[Element and text position records]
* * * *
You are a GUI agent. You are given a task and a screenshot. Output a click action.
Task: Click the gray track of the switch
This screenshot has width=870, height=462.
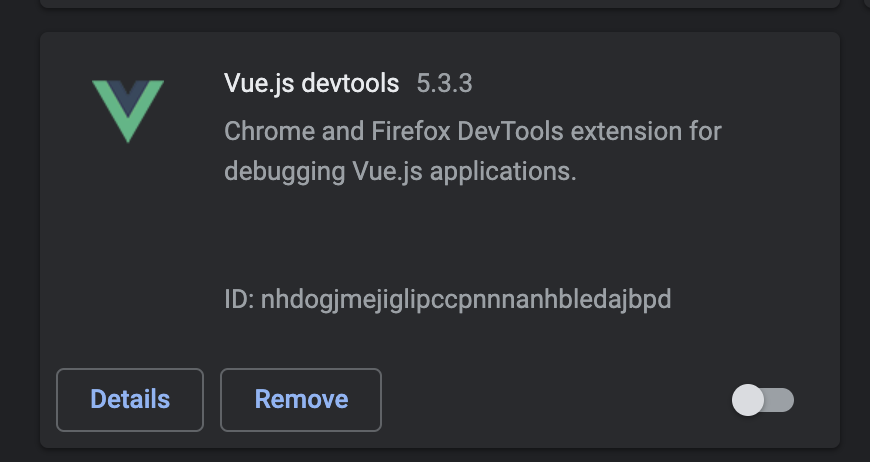(780, 400)
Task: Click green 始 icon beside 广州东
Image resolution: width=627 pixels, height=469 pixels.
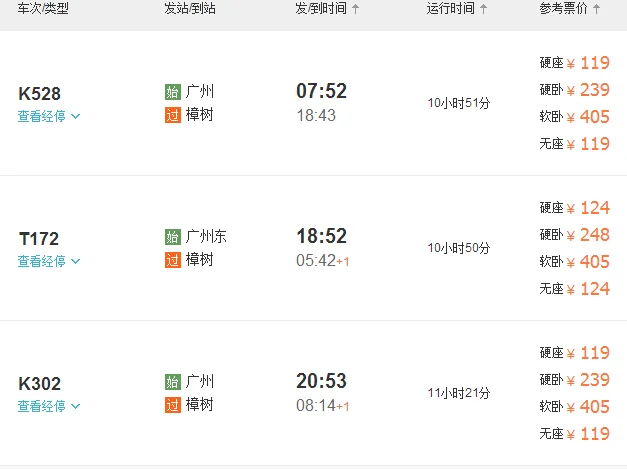Action: [172, 237]
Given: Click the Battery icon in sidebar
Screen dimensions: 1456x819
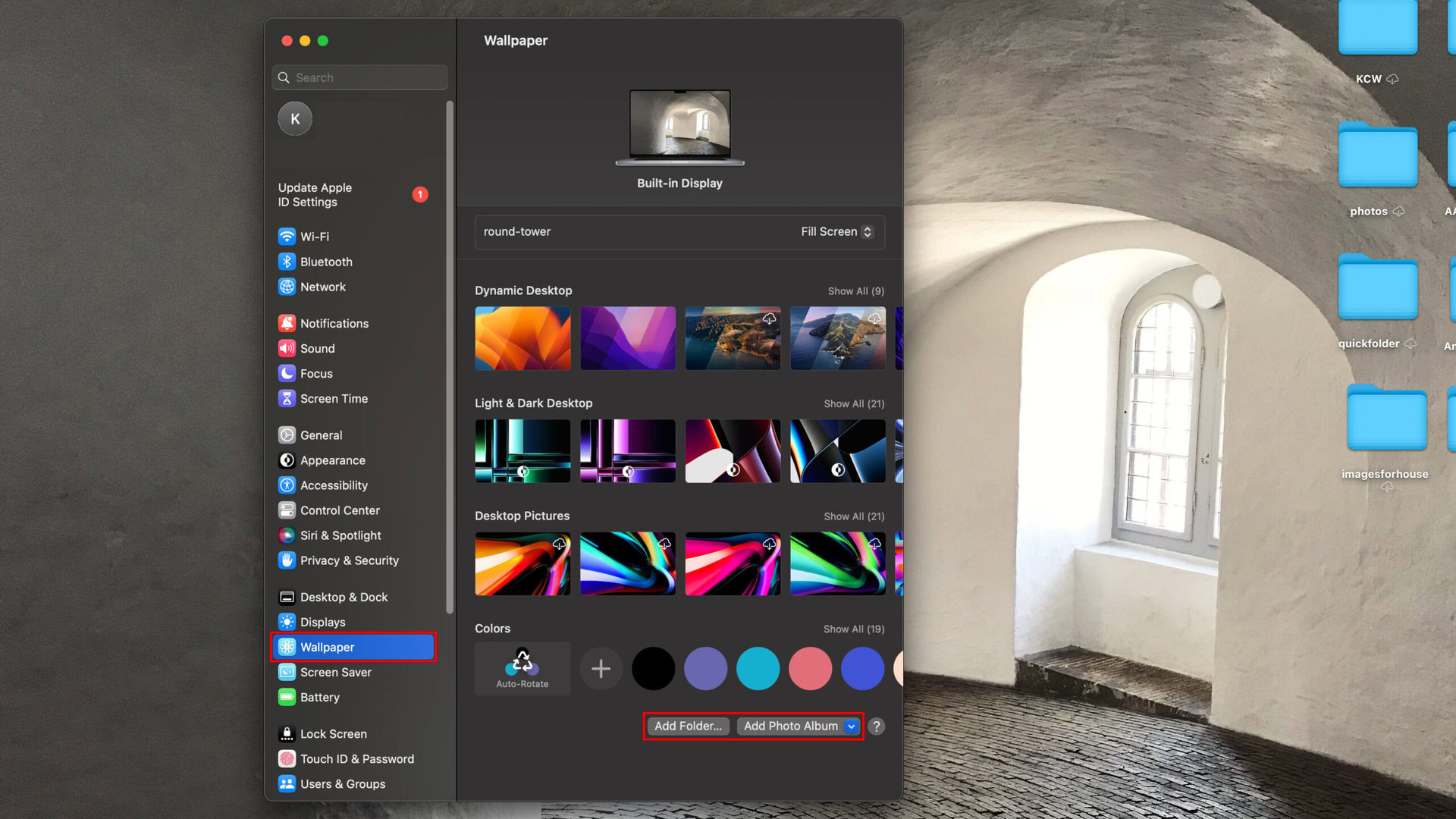Looking at the screenshot, I should point(287,697).
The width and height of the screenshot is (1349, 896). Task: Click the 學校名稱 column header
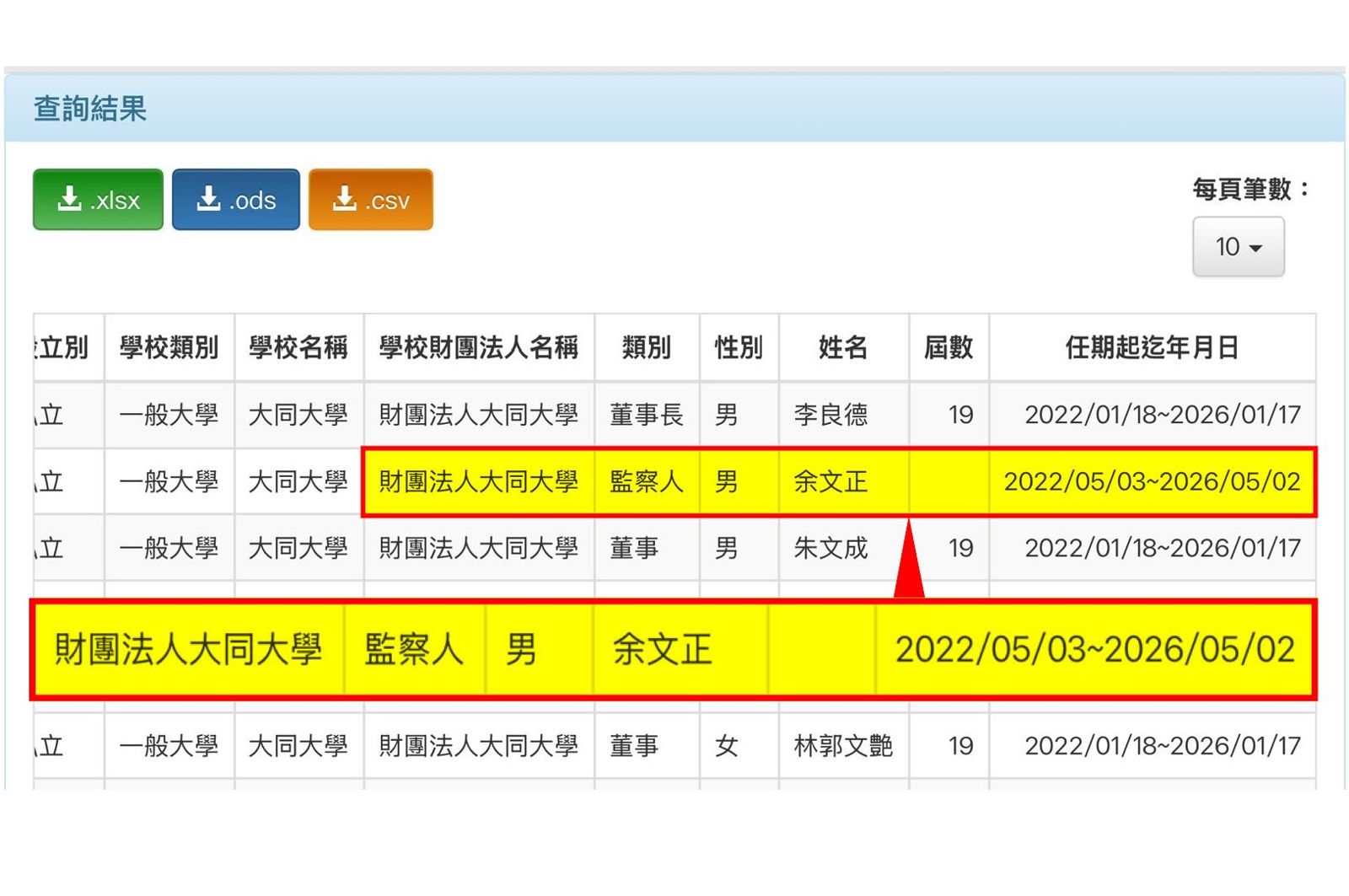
* * * *
### THE REQUEST
Change every "icon" in the records above to "symbol" and leave everything else the same. Leave the pictures out of your answer.

### SOLVED PROBLEM
You are a GUI agent. You are given a task and a screenshot. Output a click action.
Task: Click the gray track of the switch
This screenshot has width=870, height=462.
(780, 400)
Task: Click green 始 symbol beside 广州东
Image resolution: width=627 pixels, height=469 pixels.
Action: [172, 237]
Given: Click the Battery symbol in sidebar
Screen dimensions: 1456x819
Looking at the screenshot, I should point(287,697).
The width and height of the screenshot is (1349, 896). Task: Click the 學校名稱 column header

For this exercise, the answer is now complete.